Los otros temblores del párkinson

  • Los trastornos no motores (depresión, demencia, problemas digestivos...) dañan más la calidad de vida y tienen peor tratamiento · Las asociaciones de pacientes asumen las terapias complementarias.

La vinculación automática del párkinson a temblor no solo es imprecisa (un 20% de pacientes nunca tendrá ese síntoma), sino que deja en la sombra un dato más importante: los trastornos no motores de esa enfermedad dañan más la calidad de vida, responden peor a los fármacos y reciben menos atención médica y de las autoridades sanitarias.

En este caso, además, con agravante, porque el incumplimiento oficial de sus compromisos obliga a las asociaciones de pacientes a asumir prestaciones y terapias complementarias incluidas en la Cartera de Servicios del Sistema Nacional de Salud. "Nos han engañado", protesta el presidente de la Federación Española de Párkinson (FEP), José Luis Molero. En vísperas del Día Mundial del Párkinson 2011 que se celebrará el lunes 11, el reto desborda el plano científico -las esperanzas terapéuticas se siguen acumulando, pero las investigaciones llevan su propio ritmo 'lento pero seguro'- para centrarse de lleno en la mejora de la calidad de vida. De ahí el lema de este año, Podemos ayudarte... Puedes ayudarnos, que pone su doble acento, por un lado, en el apoyo de las 45 asociaciones de la FEP a las personas afectadas, sus familiares y quienes las cuidan, y, por otro, en el respaldo social al movimiento asociativo y a su trabajo.

Para empezar, hace falta saber con más precisión el tamaño del colectivo afectado, que hasta ahora se guía por estimaciones a partir de datos de 2003, cuando el Ministerio de Sanidad cifraba en 100.000 las personas con párkinson. Ahora se habla del 2% de mayores de 65 años (en torno a 150.000 pacientes), de 30.000 sin diagnosticar y de previsiones al alza (el doble en 2025 y el triple en 2050) bastante inquietantes para una enfermedad que Molero describe como "incurable, crónica, neurodegenerativa e invalidante". Pero mientras se van ajustando los datos epidemiológicos, no hay que perder tiempo en la imprescindible atención a esos 'otros temblores' del párkinson, a esos 'temblores del alma' que no saltan a la vista pero se sienten y sufren y que, a la postre, repercuten más en el bienestar que los propios síntomas motores.
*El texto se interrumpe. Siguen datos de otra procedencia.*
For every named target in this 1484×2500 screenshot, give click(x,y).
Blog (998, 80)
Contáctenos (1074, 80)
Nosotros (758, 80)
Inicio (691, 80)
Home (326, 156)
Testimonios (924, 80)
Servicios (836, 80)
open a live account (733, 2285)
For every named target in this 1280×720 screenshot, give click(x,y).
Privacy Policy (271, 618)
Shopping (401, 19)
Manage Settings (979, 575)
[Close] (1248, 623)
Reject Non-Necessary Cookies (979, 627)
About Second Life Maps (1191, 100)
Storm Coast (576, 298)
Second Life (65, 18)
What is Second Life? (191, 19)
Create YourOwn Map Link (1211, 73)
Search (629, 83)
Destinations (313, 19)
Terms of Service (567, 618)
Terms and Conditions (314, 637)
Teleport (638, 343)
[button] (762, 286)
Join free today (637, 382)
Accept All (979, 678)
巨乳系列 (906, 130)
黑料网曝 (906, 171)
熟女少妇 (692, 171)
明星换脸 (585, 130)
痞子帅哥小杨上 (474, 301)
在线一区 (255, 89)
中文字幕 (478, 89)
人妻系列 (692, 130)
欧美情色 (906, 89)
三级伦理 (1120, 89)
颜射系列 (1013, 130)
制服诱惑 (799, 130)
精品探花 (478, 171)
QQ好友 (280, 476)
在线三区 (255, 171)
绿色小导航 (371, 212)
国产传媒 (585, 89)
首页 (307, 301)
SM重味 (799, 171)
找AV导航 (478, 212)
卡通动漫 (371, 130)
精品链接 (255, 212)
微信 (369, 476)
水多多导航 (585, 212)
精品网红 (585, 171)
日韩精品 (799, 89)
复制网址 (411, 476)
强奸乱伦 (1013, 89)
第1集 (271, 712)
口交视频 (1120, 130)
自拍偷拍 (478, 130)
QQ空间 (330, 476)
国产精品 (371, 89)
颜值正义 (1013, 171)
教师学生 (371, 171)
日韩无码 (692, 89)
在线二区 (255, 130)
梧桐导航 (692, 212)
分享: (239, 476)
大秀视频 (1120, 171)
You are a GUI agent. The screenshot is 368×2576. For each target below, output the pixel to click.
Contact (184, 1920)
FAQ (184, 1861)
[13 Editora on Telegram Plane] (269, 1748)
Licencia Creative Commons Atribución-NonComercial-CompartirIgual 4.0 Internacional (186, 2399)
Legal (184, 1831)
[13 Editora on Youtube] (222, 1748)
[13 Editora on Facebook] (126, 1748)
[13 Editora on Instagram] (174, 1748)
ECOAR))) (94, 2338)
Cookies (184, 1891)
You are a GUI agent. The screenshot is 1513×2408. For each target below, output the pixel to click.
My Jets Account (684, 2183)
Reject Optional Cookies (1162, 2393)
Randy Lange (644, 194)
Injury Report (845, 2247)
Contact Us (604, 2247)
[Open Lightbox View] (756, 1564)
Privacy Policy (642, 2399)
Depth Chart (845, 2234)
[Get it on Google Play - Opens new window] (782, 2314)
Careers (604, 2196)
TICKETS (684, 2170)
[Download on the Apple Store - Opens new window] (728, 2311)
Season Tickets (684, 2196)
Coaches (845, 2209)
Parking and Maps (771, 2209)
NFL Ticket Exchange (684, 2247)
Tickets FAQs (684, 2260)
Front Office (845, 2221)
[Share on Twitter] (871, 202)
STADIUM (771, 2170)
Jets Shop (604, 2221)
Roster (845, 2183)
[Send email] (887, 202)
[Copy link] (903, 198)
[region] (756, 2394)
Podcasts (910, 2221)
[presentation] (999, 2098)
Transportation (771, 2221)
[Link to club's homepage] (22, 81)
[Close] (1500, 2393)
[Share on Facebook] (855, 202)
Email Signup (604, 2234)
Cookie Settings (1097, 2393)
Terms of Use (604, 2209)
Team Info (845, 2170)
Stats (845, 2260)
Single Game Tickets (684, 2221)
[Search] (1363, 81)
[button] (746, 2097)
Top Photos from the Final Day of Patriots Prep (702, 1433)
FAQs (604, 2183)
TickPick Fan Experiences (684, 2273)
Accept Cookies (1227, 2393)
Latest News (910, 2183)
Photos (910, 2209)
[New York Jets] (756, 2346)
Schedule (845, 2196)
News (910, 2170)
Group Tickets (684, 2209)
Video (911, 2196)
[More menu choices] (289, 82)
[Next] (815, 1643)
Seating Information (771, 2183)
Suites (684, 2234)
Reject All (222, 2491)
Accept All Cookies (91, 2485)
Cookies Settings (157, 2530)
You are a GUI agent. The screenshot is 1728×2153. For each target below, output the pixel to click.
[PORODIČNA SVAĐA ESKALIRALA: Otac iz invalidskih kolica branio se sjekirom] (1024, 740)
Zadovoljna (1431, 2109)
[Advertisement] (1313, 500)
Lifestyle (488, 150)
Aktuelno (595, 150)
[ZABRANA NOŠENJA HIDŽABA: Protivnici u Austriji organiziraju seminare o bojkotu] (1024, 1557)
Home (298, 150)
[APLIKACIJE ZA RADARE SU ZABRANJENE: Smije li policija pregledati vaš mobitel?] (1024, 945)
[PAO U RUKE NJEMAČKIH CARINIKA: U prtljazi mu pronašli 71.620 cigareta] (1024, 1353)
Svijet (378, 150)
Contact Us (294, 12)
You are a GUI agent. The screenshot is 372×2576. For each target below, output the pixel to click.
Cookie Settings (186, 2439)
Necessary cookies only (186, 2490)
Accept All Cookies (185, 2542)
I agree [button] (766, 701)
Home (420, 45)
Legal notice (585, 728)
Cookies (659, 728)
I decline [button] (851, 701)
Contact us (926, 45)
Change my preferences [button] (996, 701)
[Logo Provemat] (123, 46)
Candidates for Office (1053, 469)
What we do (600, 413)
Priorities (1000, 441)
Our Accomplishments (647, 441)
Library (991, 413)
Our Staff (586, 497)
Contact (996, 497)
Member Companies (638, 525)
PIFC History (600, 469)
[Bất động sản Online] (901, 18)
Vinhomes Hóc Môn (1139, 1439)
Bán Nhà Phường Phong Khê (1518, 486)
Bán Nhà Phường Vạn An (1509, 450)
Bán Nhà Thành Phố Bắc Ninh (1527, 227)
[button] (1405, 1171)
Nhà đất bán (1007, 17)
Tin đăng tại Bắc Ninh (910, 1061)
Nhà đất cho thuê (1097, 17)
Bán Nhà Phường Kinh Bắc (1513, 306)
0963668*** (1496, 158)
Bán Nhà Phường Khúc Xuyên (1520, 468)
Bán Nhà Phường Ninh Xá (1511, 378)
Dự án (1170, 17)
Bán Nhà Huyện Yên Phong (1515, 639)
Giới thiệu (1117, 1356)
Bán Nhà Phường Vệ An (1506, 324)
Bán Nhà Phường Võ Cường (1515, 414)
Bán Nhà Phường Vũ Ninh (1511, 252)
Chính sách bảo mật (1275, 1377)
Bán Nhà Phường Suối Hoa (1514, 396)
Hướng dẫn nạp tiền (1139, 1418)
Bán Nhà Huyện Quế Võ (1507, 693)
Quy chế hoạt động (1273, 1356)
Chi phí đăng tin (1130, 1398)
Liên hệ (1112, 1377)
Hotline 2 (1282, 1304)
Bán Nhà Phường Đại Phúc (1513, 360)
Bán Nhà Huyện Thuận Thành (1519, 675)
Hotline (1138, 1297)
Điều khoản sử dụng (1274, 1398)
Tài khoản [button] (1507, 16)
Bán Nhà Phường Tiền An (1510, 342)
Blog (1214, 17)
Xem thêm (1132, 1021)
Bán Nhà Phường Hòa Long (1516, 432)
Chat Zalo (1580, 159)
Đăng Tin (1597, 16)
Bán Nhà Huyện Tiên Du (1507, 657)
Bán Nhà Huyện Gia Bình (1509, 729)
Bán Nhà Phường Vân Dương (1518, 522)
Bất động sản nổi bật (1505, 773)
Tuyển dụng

De hecho, estos "responden bien a los fármacos", apunta el director del Centro de Investigación de Párkinson de la Policlínica Guipuzkoa donostiarra, Gurutz Linazasoro, quien recuerda que, más incluso que el temblor de una extremidad en reposo, "el más evidente y frecuente" es la bradicinesia o lentitud y pobreza de movimientos, que dificulta actividades tan elementales como ducharse o vestirse, atarse los cordones o cepillarse los dientes.

Otros síntomas típicos son la rigidez de extremidades, tronco y rostro -de ahí las referencias a la "cara de jugador de póquer"- y la inestabilidad o mal equilibrio que origina caídas. Pero "lo que más condiciona la calidad de vida del paciente", añade el experto, es la amplia galería de síntomas no motores, empezando por la depresión (puede afectar al 50%) y la demencia (20%), siguiendo por los problemas gastrointestinales, urinarios y sexuales, y acabando por los trastornos del sueño, cognitivos y del humor. Y además, remacha el especialista vasco, su "respuesta a los medicamentos no es tan brillante".